Avec la proposition de loi visant à plus de justice et d'autonomie en faveur des personnes en situation de handicap, due à Aurélien Pradié, la question de la déconjugalisation de l'AAH se trouve de nouveau soumise à l'attention de l'Assemblée nationale. Presque quatre mois après l'examen de la proposition de loi de Jeanine Dubié et le recours du Gouvernement au vote bloqué, l'attente des intéressés demeure immense.

Madame la secrétaire d'État, je vous entends encore fustiger la démagogie de l'opposition. Ne vous trompez pas d'adversaire : il ne s'agit nullement de faire de cette question le prétexte d'un combat entre les oppositions et la majorité. Nous nous faisons seulement l'écho d'une revendication explicite des personnes en situation de handicap, mobilisées le 16 septembre à l'appel de vingt-deux grandes organisations et associations. Plusieurs institutions soutiennent également cette réforme : en décembre 2020, la Défenseure des droits s'est montrée très claire à ce sujet, estimant que les conditions d'attribution de l'AAH pénalisaient les personnes en situation de handicap qui souhaitent fonder une famille et allaient ainsi à l'encontre des dispositions de l'article 23 de la Convention relative aux droits des personnes handicapées. La Commission nationale consultative des droits de l'homme (CNCDH) partage ce constat ; le Comité des droits des personnes handicapées des Nations unies, qui surveille l'application de la convention par les États parties, préconise cette réforme dans ses observations publiées le 14 septembre.
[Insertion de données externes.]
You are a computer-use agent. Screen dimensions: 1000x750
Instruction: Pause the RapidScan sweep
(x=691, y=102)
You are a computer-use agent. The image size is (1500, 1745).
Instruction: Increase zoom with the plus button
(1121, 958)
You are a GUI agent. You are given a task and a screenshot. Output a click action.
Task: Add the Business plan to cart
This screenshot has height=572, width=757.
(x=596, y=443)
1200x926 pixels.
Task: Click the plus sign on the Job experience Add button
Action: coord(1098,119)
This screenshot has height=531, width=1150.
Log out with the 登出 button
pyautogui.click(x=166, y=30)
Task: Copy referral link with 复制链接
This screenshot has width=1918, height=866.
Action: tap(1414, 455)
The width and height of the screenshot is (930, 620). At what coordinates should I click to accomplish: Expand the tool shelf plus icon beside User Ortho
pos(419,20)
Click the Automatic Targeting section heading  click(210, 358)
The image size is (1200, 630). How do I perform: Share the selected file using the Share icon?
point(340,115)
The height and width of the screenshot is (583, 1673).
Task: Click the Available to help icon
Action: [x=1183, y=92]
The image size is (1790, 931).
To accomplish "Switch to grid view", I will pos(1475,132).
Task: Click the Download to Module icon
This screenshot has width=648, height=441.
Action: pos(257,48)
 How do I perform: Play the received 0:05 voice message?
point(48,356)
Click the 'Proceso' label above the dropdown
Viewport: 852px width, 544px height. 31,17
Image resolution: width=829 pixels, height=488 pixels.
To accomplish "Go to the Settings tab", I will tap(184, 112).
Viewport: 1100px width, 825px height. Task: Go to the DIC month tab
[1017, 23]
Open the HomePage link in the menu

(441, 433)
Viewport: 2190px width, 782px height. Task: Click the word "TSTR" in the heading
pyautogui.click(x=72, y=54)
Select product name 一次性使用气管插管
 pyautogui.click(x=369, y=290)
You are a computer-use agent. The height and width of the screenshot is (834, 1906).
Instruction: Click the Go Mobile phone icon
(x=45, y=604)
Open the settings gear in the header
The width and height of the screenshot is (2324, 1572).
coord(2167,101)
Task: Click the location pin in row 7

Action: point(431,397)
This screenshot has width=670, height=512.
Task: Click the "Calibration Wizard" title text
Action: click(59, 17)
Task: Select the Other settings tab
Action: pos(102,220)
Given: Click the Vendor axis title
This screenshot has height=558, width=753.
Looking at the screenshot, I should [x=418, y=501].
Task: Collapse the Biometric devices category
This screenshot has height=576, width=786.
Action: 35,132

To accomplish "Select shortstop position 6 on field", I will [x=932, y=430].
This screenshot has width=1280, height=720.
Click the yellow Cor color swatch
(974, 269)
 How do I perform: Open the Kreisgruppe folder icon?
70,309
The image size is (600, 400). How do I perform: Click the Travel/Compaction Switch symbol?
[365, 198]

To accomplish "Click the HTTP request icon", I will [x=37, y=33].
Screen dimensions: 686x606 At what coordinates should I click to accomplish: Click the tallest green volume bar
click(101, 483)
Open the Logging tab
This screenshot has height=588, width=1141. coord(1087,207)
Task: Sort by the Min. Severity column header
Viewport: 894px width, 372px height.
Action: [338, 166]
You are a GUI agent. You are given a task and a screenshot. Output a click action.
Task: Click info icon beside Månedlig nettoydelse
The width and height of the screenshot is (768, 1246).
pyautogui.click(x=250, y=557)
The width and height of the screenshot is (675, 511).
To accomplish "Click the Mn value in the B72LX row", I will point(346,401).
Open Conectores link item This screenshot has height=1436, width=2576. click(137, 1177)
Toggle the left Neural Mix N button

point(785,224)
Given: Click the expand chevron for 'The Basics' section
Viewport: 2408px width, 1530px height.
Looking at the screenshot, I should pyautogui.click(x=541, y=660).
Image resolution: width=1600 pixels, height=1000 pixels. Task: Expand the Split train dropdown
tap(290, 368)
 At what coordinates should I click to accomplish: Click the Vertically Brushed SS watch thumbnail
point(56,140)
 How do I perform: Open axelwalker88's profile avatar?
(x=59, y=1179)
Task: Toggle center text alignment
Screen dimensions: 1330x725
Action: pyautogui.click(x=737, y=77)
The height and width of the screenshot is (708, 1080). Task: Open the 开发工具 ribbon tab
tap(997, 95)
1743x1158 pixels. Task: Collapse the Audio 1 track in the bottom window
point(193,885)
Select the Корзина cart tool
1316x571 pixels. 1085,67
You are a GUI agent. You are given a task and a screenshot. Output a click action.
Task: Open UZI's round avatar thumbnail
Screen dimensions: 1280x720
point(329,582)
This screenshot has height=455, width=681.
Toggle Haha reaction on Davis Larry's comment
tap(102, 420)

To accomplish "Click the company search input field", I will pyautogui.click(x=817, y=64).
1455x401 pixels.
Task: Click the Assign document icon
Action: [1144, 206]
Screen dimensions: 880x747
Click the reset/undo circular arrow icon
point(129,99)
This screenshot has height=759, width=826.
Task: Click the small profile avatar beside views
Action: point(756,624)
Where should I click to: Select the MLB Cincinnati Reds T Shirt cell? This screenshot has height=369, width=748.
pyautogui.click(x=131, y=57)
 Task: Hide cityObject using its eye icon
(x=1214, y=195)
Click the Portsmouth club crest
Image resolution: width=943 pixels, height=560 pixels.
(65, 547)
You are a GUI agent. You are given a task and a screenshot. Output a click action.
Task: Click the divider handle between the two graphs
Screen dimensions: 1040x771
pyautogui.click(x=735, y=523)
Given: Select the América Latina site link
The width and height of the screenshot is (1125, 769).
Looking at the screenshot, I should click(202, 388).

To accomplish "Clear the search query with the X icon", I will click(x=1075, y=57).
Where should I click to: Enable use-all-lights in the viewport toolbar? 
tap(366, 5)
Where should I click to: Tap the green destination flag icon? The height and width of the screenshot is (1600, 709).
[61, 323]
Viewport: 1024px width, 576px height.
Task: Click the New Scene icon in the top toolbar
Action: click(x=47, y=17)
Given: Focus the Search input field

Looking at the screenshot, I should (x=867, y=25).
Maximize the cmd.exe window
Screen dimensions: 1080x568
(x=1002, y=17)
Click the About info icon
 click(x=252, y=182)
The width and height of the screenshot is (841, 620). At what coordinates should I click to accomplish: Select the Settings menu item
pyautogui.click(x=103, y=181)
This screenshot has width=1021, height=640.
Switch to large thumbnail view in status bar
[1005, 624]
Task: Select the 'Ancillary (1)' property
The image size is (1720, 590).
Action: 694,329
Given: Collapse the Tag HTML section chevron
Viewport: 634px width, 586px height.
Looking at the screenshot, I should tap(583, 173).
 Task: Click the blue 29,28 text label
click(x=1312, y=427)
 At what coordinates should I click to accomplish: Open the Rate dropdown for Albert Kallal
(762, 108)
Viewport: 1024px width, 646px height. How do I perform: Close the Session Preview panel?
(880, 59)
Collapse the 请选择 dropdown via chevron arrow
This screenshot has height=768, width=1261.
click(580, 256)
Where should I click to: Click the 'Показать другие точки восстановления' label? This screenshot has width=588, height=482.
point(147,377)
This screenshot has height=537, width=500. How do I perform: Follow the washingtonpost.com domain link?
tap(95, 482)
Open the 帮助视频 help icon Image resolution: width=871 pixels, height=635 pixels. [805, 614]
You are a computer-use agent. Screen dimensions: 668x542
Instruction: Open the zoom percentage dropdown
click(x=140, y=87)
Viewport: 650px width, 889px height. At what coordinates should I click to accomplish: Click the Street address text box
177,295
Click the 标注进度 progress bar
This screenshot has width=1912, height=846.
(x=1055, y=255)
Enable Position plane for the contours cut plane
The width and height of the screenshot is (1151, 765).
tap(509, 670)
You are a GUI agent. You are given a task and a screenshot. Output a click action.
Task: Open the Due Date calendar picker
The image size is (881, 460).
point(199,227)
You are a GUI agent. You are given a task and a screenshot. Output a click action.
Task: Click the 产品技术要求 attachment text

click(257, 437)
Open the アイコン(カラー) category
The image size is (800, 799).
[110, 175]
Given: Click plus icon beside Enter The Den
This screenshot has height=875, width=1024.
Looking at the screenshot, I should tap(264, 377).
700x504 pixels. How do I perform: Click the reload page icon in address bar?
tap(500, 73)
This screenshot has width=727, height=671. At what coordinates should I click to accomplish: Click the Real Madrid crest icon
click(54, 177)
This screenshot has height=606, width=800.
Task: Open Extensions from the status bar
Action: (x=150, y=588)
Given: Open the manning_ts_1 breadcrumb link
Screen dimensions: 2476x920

L'abattement forfaitaire de 5 000 euros sur les revenus du conjoint, pour un gain moyen estimé à 110 euros par mois, que vous prévoyez à partir du mois de janvier ne concernera que 120 000 couples sur les 270 000 bénéficiant de l'AAH : le nombre de perdants dépassera donc largement celui de 44 000 que vous invoquez pour refuser la déconjugalisation. Ce refus persistant constitue une erreur politique du Gouvernement et de la majorité. Au-delà de son coût, cette revendication est en effet devenue un enjeu sociétal et de justice sociale : il s'agit de l'indépendance financière et de l'autonomie des personnes en situation de handicap. Ce n'est pas prétendre au monopole du cœur que de comprendre leur profonde humiliation d'être maintenues dans une dépendance qui attente à leur dignité et peut être gravement préjudiciable dans certains contextes. Ainsi les femmes en situation de handicap sont-elles davantage victimes que les autres de violences exercées par leur partenaire : selon l'Agence des droits fondamentaux de l'Union européenne, un tiers d'entre elles se trouve dans ce cas.

L'AAH ne peut plus continuer d'être familialisée sous prétexte que sa réforme favoriserait les couples aisés, renforçant les inégalités et remettant en cause notre modèle social. Il serait temps d'interroger les fondements de notre solidarité nationale, la place que nous souhaitons accorder aux personnes en situation de handicap afin qu'elles puissent vivre dignement et de manière indépendante de leur conjoint. Le handicap est individuel : la société se trouve aujourd'hui prête à reconnaître cette allocation comme un revenu individuel d'existence. Là réside la véritable émancipation.

Madame la secrétaire d'État, soyez pragmatique. Montrez-vous la ministre de ces droits réels que vous invoquez : au lieu de renouveler notre déception du 17 juin, écoutez les personnes en situation de handicap, soutenez cette réforme. Vous ne pouvez plus laisser perdurer ce décalage entre votre discours et vos actes, plus tournés vers la réduction des dépenses publiques que vers l'autonomie des personnes en situation de handicap. C'est pourquoi le groupe Socialistes et apparentés votera en faveur de ce texte.